18/05/2014 07:14 EDT | Actualisé 18/07/2014 05:12 EDT

José Mario Vaz, candidat du premier parti politique de Guinée-Bissau au second tour de la présidentielle de dimanche, a dénoncé des "intimidations" de ses partisans par des "gens armés", tandis que son adversaire Nuno Gomes Nabiam a appelé au calme.

"Certains dirigeants politiques de mon parti ont été l'objet d'intimidations de la part de gens armés qui se sont attaqués soit à leur propre personne physiquement, soit à leur domicile", a déclaré à la presse M. Vaz, 57 ans, après avoir voté peu avant 10H00 (locales et GMT) dans le quartier de Tchada, à Bissau.

"Nous sommes en démocratie. Il est inadmissible que des gens utilisent la force pour empêcher d'autres citoyens d'exercer leur devoir civique", a ajouté le candidat du Parti africain pour l'indépendance de la Guinée-Bissau et du Cap-Vert (PAIGC), accompagné de son épouse Celestina Rosa Vaz.

Il n'a pas détaillé les dates et lieux de ces agressions, les identités des personnalités concernées et de leurs agresseurs. Une source au PAIGC interrogée par l'AFP a évoqué 15 personnes agressées à Bissau et Bafata (est).

José Mario Vaz est apparu nerveux, selon un journaliste de l'AFP. A son arrivée dans son bureau de vote, il a réalisé avoir oublié sa carte d'électeur. Il est retourné chercher le document, puis est revenu et a pu voter.

Son adversaire Nuno Gomes Nabiam, 51 ans, semblait plus serein après avoir voté avant 08H00 à Bissau dans le quartier d'Udib (centre-ville), en compagnie de son épouse Kurumba Djalo Nabiam.

"Je demande au peuple de sortir massivement pour voter dans la paix et la tranquillité. Je suis confiant que la victoire sera de mon côté", a déclaré M. Nabiam, candidat sans étiquette soutenu par le Parti de la rénovation sociale (PRS, deuxième formation politique).

Il a répété ne pas être le candidat de l'armée alors que de notoriété publique à Bissau, il est apprécié du haut commandement militaire, notamment du chef de l'armée, le général Antonio Indjai, meneur du coup d'Etat miliaire d'avril 2012.

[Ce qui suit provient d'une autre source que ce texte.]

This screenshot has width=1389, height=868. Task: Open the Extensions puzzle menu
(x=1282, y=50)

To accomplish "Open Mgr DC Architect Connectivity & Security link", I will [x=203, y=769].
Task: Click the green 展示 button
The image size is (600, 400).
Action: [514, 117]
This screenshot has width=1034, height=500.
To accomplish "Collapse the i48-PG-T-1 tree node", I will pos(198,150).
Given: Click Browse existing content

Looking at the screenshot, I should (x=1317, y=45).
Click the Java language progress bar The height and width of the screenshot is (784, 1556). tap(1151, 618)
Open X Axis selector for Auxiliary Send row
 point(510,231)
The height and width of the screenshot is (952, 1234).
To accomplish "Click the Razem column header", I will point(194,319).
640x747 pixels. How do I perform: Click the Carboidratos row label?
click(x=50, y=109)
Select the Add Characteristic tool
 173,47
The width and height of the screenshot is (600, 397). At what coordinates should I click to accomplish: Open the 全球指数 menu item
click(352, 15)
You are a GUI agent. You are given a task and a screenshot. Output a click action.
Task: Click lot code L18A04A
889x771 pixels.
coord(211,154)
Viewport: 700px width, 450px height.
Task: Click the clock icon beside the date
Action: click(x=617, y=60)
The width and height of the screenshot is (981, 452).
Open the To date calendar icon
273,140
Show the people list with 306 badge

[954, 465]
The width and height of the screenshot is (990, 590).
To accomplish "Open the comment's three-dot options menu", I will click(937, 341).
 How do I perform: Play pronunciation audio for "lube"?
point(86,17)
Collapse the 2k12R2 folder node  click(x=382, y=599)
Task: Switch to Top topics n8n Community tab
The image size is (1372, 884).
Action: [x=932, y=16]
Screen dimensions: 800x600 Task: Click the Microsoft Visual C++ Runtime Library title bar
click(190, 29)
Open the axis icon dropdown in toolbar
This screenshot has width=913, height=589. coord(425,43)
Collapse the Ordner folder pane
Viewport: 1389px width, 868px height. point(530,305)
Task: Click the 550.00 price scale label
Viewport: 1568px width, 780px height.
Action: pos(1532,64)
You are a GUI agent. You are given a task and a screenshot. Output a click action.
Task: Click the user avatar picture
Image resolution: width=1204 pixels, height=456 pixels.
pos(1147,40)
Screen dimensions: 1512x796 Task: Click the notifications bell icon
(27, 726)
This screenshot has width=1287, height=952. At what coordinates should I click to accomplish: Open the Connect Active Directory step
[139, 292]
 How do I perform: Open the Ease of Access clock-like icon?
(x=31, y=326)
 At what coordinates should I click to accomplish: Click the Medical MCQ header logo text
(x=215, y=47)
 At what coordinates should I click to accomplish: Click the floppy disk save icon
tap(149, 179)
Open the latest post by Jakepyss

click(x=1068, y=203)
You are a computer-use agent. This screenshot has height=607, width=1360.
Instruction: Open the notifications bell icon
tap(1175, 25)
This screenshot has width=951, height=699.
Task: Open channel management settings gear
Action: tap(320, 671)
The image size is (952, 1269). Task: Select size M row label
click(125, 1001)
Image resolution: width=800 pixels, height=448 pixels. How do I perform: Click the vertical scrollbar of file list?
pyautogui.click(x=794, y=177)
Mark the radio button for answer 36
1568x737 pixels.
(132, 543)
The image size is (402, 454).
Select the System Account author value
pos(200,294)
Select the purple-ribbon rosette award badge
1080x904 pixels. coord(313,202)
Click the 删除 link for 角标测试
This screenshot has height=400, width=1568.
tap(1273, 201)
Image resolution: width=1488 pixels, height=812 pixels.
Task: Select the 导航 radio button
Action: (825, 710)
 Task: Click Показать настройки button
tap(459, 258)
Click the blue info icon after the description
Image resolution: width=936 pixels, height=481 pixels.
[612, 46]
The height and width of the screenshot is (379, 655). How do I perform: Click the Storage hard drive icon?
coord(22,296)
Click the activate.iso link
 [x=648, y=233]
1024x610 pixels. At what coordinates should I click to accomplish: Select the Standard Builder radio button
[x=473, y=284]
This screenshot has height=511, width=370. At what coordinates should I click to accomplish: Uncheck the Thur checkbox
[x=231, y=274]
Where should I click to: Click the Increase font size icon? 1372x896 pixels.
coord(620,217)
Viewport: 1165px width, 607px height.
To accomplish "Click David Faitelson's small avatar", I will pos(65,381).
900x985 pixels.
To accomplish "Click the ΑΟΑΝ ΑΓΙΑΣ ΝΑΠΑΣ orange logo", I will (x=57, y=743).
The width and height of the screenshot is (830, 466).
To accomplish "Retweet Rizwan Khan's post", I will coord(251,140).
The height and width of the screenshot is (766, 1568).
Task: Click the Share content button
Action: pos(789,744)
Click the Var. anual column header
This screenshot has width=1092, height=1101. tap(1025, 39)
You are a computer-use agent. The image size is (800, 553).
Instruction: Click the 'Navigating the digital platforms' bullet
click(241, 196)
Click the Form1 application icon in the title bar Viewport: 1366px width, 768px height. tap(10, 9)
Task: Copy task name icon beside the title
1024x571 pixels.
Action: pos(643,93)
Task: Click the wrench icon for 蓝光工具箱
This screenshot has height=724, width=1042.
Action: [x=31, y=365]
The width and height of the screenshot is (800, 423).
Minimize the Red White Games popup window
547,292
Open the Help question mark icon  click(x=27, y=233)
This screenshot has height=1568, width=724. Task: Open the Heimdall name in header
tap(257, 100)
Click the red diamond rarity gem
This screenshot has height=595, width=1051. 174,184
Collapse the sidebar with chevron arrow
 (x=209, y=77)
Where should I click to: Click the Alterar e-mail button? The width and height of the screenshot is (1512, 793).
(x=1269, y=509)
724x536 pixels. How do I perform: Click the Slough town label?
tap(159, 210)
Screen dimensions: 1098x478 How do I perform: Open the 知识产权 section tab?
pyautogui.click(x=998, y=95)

"L'armée n'a pas de candidat. Et on me colle cette étiquette à tort", a soutenu M. Nabiam.

Fin avril à Bissau, les deux candidats avaient pris publiquement l'engagement de respecter les résultats du scrutin, pour lequel près de 800.000 électeurs sont appelés aux urnes de 07H00 à 18H00.

Selon le chef du bureau des Nations unies en Guinée-Bissau, José Ramos Horta, les opérations se déroulaient dimanche matin dans le calme à Bissau et à l'intérieur du pays.

"J'ai visité quelques bureaux (...), tout se passe bien. J'ai les informations qui viennent de l'intérieur du pays, me rassurant que tout se passe également bien", a-t-il dit à la presse à Udib.

Dans une déclaration au nom de plusieurs missions d'observations électorales déployées en Guinée-Bissau, l'ex-président mozambicain Joaquim Chissano a exhorté les Bissau-Guinéens à l'apaisement pendant et après le scrutin.

Aux candidats et à leurs partisans, "nous demandons (...) de s'abstenir de toute proclamation prématurée du résultat du scrutin", a affirmé M. Chissano, de l'Union africaine (UA) dans un communiqué transmis à l'AFP.

Il s'exprimait samedi en présence des chefs des observateurs de la Communauté économique des Etats de l'Afrique de l'Ouest (Cédéao), de l'Union européenne (UE) et d'autres organisations internationales.